Saved data entries

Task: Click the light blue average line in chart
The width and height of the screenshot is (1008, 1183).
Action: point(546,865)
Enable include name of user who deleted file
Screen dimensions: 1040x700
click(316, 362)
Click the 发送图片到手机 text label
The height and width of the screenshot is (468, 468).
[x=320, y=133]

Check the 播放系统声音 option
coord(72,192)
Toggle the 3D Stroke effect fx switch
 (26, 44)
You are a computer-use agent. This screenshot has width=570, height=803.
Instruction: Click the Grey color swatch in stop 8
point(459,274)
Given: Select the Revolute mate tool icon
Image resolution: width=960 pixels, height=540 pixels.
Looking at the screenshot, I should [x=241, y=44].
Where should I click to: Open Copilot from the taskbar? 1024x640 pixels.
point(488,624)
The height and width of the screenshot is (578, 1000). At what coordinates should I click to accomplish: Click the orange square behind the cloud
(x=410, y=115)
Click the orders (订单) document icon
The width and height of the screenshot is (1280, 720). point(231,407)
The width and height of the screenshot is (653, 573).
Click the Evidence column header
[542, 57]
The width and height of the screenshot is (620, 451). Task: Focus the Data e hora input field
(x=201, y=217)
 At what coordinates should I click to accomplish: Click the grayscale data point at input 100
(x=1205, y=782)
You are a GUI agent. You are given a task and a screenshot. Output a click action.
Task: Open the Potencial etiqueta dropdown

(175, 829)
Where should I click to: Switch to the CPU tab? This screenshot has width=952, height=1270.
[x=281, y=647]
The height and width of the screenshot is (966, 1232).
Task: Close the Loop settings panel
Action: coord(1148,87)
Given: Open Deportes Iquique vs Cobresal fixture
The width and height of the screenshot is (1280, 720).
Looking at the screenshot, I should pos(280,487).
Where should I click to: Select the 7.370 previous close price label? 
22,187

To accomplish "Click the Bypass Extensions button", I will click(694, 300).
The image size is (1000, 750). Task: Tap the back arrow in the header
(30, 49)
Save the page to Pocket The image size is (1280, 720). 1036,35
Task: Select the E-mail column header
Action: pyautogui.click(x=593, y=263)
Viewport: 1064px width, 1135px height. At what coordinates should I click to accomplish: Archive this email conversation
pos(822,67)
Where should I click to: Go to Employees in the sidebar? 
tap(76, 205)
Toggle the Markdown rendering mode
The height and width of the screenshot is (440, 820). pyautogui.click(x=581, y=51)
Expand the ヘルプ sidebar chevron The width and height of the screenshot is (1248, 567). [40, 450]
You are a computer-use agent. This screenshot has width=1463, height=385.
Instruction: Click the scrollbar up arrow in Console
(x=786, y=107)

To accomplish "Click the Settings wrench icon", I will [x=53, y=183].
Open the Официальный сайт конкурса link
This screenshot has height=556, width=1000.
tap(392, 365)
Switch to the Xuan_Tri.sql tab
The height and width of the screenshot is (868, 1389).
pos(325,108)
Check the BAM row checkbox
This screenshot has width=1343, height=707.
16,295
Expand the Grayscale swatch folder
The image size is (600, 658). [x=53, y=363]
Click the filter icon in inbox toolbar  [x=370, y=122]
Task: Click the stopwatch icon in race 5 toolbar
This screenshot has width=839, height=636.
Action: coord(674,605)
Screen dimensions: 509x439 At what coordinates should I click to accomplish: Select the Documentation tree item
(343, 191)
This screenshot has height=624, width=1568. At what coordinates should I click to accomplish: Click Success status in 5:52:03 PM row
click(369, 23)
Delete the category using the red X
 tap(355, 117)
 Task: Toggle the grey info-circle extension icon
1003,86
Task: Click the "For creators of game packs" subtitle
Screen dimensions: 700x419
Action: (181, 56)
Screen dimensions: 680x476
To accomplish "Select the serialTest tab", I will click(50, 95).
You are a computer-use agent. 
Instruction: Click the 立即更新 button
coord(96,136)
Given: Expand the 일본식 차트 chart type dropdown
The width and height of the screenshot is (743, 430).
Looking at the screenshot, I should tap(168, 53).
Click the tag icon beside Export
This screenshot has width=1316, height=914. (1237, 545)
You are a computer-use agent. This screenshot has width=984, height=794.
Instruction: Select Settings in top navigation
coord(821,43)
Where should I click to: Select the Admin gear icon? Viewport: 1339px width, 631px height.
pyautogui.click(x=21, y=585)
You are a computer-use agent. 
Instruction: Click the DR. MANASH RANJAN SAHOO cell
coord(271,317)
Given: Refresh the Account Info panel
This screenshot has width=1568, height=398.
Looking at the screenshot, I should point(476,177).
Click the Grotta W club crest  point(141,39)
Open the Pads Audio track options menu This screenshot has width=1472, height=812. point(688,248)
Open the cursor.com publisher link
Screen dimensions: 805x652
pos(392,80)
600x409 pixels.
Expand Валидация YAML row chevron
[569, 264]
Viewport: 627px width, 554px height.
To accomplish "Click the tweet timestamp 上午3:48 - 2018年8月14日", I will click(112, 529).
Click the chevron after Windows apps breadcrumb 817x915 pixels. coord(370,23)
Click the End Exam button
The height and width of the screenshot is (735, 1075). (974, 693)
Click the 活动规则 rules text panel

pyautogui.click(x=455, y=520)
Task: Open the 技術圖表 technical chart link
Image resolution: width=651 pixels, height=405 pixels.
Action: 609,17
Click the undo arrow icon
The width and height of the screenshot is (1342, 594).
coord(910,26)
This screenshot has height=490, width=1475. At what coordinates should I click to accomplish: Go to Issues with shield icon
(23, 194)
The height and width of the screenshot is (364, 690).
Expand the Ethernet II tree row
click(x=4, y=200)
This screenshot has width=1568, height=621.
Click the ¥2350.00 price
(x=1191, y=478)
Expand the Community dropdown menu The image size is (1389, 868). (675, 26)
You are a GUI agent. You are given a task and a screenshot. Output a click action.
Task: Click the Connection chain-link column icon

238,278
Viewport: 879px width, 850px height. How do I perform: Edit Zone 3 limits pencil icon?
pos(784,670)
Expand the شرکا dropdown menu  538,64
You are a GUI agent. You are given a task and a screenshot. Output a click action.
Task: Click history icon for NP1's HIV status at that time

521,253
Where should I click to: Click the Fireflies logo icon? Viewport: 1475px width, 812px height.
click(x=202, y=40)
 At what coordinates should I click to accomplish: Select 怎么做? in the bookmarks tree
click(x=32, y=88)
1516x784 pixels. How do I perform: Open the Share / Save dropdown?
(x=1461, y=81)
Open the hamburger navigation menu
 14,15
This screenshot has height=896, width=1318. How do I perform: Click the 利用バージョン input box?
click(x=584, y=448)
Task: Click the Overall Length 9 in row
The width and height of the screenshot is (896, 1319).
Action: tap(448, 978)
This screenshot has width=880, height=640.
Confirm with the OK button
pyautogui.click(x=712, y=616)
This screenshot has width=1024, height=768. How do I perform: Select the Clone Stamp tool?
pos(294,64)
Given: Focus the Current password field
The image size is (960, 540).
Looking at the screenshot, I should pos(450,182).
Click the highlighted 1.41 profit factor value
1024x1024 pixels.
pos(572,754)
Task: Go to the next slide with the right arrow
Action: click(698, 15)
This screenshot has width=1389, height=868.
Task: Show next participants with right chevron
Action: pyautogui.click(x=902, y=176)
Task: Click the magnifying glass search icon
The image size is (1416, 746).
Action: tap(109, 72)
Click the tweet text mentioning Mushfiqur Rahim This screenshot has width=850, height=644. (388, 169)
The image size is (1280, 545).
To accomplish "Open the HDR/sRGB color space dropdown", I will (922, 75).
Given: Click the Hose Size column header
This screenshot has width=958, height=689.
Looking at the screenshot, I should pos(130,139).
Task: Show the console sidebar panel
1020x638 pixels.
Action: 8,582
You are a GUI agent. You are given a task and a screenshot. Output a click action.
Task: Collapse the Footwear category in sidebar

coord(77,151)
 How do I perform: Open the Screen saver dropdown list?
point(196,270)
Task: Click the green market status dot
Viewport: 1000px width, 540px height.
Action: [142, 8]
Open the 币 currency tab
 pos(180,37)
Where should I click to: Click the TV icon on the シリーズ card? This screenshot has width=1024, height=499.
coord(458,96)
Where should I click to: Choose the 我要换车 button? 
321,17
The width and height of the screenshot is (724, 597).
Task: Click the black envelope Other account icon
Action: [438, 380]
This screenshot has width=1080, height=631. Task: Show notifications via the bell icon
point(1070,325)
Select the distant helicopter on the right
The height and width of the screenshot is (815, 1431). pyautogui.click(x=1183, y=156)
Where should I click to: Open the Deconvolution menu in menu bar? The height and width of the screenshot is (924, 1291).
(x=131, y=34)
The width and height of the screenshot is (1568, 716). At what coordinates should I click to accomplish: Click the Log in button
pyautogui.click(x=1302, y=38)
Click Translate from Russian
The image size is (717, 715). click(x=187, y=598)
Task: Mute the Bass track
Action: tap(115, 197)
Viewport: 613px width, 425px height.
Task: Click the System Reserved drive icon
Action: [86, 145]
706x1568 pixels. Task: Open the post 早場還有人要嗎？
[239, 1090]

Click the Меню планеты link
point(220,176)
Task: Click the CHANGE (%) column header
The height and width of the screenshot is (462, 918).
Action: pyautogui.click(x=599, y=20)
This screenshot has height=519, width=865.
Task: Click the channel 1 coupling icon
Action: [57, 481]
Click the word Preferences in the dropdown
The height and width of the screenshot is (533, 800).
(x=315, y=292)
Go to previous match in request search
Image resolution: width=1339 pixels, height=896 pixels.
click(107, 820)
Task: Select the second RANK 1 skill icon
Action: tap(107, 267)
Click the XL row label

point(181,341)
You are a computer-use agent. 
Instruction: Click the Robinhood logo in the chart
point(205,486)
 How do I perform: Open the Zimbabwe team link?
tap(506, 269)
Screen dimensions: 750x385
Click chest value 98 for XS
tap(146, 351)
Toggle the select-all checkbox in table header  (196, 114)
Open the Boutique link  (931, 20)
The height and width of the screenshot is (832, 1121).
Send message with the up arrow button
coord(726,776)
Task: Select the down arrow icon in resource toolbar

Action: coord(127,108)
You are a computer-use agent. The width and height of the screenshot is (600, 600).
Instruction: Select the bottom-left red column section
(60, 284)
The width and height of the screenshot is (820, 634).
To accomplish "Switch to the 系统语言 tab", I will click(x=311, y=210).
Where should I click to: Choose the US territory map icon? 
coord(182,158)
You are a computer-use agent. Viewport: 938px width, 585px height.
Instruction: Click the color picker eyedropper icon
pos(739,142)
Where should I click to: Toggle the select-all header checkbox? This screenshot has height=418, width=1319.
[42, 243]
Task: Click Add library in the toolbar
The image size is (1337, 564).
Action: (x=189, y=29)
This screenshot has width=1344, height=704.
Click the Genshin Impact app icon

> DIRECTIONS FOR THIS TASK: Out of the entries, pull every line that mentions "will".

> TASK SOLUTION:
To accomplish "Click the Bypass Extensions button", I will click(694, 300).
To accomplish "Click the Settings wrench icon", I will [x=53, y=183].
To accomplish "Select the serialTest tab", I will click(50, 95).
To accomplish "Click the tweet timestamp 上午3:48 - 2018年8月14日", I will click(112, 529).
To accomplish "Open the HDR/sRGB color space dropdown", I will (922, 75).
To accomplish "Switch to the 系统语言 tab", I will click(x=311, y=210).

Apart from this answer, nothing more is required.